I would like to register a dataset from ADLS Gen2 in my Azure Machine Learning workspace (azureml-core==1.12.0). Given that service principal information is not required in the Python SDK documentation for .register_azure_data_lake_gen2(), I successfully used the following code to register ADLS gen2 as a datastore:

from azureml.core import Datastore

adlsgen2_datastore_name = os.environ['adlsgen2_datastore_name']
account_name=os.environ['account_name'] # ADLS Gen2 account name
file_system=os.environ['filesystem']

adlsgen2_datastore = Datastore.register_azure_data_lake_gen2(
    workspace=ws,
    datastore_name=adlsgen2_datastore_name,
    account_name=account_name, 
    filesystem=file_system
)

However, when I try to register a dataset, using

from azureml.core import Dataset
adls_ds = Datastore.get(ws, datastore_name=adlsgen2_datastore_name)
data = Dataset.Tabular.from_delimited_files((adls_ds, 'folder/data.csv'))

I get an error

Cannot load any data from the specified path. Make sure the path is accessible and contains data. ScriptExecutionException was caused by StreamAccessException. StreamAccessException was caused by AuthenticationException. 'AdlsGen2-ReadHeaders' for '[REDACTED]' on storage failed with status code 'Forbidden' (This request is not authorized to perform this operation using this permission.), client request ID <CLIENT_REQUEST_ID>, request ID <REQUEST_ID>. Error message: [REDACTED] | session_id=<SESSION_ID>

Do I need the to enable the service principal to get this to work? Using the ML Studio UI, it appears that the service principal is required even to register the datastore.

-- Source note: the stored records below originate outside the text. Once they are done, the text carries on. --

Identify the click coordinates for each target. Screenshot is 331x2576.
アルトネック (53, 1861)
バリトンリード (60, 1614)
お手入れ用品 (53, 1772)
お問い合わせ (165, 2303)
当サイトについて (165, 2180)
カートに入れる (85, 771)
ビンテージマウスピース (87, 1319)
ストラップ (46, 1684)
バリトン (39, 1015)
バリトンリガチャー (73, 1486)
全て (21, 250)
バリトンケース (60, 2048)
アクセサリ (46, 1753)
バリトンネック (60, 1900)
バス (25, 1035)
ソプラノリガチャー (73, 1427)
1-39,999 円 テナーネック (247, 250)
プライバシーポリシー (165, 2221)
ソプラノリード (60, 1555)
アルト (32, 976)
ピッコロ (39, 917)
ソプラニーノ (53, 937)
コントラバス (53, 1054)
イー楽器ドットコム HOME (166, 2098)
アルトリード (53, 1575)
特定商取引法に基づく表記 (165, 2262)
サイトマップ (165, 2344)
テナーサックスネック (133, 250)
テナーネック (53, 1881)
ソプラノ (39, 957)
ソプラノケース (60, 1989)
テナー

Another issue I noticed is that AMLS is trying to access the dataset here: https://adls_gen2_account_name.**dfs**.core.windows.net/container/folder/data.csv whereas the actual URI in ADLS Gen2 is: https://adls_gen2_account_name.**blob**.core.windows.net/container/folder/data.csv


Solution

  • According to this documentation,you need to enable the service principal.

    1.you need to register your application and grant the service principal with Storage Blob Data Reader access.

    enter image description here

    2.try this code:

    adlsgen2_datastore = Datastore.register_azure_data_lake_gen2(workspace=ws,
                                                                 datastore_name=adlsgen2_datastore_name,
                                                                 account_name=account_name,
                                                                 filesystem=file_system,
                                                                 tenant_id=tenant_id,
                                                                 client_id=client_id,
                                                                 client_secret=client_secret
                                                                 )
    
    adls_ds = Datastore.get(ws, datastore_name=adlsgen2_datastore_name)
    dataset = Dataset.Tabular.from_delimited_files((adls_ds,'sample.csv'))
    print(dataset.to_pandas_dataframe())
    

    Result:

    enter image description here